Reproduce the material word for word, from its first line through the line containing "I want to click on category-tabs: Airshows", with both ends included.

# # # # # # #

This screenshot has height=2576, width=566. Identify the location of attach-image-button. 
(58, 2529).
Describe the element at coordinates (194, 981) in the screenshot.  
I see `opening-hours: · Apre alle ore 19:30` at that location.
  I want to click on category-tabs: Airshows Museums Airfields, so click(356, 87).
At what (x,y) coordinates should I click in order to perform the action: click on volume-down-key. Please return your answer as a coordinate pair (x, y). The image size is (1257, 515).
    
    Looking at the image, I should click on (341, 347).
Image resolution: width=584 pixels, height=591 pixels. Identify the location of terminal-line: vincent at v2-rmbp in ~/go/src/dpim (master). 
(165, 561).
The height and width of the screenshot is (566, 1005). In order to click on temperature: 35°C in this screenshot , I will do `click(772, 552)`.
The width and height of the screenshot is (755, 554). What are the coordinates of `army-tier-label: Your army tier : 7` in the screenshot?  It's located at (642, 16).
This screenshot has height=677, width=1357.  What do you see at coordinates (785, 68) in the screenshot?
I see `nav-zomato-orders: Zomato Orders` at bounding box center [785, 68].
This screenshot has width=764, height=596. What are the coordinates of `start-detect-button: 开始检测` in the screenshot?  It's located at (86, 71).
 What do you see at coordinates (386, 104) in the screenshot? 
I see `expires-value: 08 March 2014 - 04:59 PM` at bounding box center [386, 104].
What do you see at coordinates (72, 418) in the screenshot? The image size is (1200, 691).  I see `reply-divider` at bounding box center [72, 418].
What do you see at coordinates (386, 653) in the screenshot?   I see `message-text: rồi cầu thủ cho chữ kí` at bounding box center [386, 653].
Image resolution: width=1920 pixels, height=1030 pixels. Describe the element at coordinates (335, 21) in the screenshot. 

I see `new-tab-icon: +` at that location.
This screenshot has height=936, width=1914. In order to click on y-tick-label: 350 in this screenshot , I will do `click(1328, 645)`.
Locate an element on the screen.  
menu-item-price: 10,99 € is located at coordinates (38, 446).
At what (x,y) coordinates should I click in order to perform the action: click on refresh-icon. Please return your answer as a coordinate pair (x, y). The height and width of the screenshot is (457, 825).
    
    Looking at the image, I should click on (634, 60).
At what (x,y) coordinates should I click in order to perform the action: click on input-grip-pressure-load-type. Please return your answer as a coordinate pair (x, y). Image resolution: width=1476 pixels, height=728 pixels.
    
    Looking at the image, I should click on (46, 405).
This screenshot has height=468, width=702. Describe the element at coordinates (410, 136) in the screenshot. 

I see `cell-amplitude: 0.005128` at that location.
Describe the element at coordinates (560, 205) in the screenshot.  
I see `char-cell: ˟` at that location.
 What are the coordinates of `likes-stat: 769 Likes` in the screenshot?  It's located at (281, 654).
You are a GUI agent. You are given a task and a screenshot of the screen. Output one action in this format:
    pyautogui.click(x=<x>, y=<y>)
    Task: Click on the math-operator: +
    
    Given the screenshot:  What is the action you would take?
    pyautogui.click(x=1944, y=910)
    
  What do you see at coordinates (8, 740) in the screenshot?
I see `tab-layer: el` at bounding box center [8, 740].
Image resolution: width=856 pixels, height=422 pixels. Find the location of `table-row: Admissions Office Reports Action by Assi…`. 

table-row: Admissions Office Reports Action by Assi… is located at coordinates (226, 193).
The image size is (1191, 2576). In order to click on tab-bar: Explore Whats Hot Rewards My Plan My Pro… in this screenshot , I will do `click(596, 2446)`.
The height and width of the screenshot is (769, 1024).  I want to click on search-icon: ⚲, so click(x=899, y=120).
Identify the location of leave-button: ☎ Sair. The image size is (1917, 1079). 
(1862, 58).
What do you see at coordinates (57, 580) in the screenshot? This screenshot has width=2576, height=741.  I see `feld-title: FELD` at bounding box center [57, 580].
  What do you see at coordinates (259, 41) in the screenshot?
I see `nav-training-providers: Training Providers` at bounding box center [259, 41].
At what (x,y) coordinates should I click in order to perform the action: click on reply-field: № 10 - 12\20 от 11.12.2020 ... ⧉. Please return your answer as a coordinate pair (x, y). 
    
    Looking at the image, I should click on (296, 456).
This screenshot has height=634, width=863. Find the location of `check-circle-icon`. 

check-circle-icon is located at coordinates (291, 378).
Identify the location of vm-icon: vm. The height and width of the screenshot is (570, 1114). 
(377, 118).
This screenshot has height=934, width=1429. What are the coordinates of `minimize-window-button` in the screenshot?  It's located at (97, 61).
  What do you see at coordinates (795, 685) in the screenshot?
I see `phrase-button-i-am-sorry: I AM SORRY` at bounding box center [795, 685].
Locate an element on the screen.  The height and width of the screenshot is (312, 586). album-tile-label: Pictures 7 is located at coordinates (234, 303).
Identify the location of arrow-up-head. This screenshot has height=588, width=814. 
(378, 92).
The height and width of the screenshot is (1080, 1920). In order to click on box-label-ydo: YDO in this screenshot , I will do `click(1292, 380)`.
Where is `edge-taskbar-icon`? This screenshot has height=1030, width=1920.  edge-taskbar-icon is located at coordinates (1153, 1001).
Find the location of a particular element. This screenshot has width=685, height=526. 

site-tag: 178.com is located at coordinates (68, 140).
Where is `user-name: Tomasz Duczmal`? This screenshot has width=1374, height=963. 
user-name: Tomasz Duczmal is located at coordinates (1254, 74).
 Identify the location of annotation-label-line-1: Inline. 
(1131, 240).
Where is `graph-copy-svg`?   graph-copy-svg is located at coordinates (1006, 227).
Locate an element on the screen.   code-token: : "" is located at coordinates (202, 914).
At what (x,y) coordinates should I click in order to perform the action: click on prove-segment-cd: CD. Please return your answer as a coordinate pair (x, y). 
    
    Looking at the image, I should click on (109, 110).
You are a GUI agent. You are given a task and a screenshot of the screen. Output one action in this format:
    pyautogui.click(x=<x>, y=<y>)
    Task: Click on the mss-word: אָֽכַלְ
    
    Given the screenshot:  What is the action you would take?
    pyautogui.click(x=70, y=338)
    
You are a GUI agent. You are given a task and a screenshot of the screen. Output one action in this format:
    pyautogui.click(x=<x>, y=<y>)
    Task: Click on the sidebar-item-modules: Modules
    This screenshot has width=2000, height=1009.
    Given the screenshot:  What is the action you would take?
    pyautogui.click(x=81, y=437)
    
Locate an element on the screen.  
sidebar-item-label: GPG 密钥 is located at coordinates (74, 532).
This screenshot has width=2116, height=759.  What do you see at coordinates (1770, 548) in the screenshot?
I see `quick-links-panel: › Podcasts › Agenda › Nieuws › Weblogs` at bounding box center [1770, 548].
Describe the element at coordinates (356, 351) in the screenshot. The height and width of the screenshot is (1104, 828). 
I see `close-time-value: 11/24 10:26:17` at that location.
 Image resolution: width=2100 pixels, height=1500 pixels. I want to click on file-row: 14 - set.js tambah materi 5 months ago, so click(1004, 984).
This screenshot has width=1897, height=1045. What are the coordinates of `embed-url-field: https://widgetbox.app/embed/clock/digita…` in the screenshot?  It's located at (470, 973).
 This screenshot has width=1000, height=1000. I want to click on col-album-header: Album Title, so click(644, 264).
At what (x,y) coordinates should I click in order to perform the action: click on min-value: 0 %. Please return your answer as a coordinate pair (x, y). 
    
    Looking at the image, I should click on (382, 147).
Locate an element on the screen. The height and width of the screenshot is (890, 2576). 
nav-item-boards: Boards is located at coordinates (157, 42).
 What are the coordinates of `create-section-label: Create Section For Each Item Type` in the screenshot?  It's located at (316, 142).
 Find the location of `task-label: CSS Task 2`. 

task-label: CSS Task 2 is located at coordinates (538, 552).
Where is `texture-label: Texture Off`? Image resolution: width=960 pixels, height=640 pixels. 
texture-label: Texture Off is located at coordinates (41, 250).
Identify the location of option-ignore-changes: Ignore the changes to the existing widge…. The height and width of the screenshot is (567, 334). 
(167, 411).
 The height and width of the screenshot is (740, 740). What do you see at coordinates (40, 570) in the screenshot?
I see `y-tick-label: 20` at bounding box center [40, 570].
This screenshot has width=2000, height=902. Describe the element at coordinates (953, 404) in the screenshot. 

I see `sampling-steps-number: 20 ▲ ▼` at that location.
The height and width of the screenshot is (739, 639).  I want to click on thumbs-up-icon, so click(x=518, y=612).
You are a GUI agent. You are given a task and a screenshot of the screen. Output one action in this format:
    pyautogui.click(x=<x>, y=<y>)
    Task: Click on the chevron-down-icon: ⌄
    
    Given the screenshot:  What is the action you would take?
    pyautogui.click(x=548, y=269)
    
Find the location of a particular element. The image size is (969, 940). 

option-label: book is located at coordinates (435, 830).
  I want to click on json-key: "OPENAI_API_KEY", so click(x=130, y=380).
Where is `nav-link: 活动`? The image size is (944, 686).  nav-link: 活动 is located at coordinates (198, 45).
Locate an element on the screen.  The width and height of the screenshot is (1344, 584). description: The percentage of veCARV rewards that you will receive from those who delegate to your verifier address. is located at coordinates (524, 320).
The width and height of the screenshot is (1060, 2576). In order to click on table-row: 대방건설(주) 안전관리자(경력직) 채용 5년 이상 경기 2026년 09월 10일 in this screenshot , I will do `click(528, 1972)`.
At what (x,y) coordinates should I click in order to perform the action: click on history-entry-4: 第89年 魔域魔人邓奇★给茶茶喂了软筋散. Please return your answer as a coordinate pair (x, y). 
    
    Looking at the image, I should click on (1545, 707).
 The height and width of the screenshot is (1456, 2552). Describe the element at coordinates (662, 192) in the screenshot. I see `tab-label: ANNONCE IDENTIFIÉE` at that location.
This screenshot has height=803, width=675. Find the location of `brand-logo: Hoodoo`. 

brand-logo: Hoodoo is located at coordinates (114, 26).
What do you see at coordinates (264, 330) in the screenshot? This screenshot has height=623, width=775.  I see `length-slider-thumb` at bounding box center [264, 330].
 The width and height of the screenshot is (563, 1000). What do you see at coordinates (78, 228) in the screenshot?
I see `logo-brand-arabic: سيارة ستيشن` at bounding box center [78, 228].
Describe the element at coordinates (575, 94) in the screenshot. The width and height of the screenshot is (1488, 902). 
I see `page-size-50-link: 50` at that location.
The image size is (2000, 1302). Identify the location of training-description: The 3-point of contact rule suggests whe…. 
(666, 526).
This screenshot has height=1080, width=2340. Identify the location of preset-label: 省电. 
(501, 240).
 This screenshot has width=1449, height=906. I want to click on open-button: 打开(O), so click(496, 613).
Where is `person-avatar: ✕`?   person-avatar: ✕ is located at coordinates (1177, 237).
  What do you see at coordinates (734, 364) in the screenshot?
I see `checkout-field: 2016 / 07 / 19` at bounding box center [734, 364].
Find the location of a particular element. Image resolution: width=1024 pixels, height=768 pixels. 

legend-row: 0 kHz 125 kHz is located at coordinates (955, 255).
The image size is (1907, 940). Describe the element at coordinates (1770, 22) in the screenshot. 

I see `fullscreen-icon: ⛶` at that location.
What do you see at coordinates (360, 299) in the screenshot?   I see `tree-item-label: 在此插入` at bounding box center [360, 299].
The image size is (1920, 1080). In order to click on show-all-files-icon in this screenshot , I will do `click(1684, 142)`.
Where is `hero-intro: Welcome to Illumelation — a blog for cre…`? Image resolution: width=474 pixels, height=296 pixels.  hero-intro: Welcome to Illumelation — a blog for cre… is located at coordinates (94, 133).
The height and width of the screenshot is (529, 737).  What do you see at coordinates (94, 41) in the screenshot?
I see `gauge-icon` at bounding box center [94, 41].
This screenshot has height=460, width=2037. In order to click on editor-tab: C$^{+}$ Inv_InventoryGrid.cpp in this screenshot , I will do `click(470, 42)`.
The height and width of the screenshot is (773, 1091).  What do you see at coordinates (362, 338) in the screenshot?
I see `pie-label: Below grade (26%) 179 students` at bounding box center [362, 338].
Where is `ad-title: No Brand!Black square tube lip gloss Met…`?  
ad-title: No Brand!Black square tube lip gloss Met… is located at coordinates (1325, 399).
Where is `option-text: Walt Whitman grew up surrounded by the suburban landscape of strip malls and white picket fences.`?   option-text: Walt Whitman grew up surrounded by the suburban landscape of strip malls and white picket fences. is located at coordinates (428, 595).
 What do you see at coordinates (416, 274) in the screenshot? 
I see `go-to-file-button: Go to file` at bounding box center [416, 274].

# # # # # # #

**ANSWER SECTION:**
This screenshot has height=2576, width=566. Identify the location of attach-image-button. 
(58, 2529).
Describe the element at coordinates (194, 981) in the screenshot.  
I see `opening-hours: · Apre alle ore 19:30` at that location.
  I want to click on category-tabs: Airshows Museums Airfields, so click(356, 87).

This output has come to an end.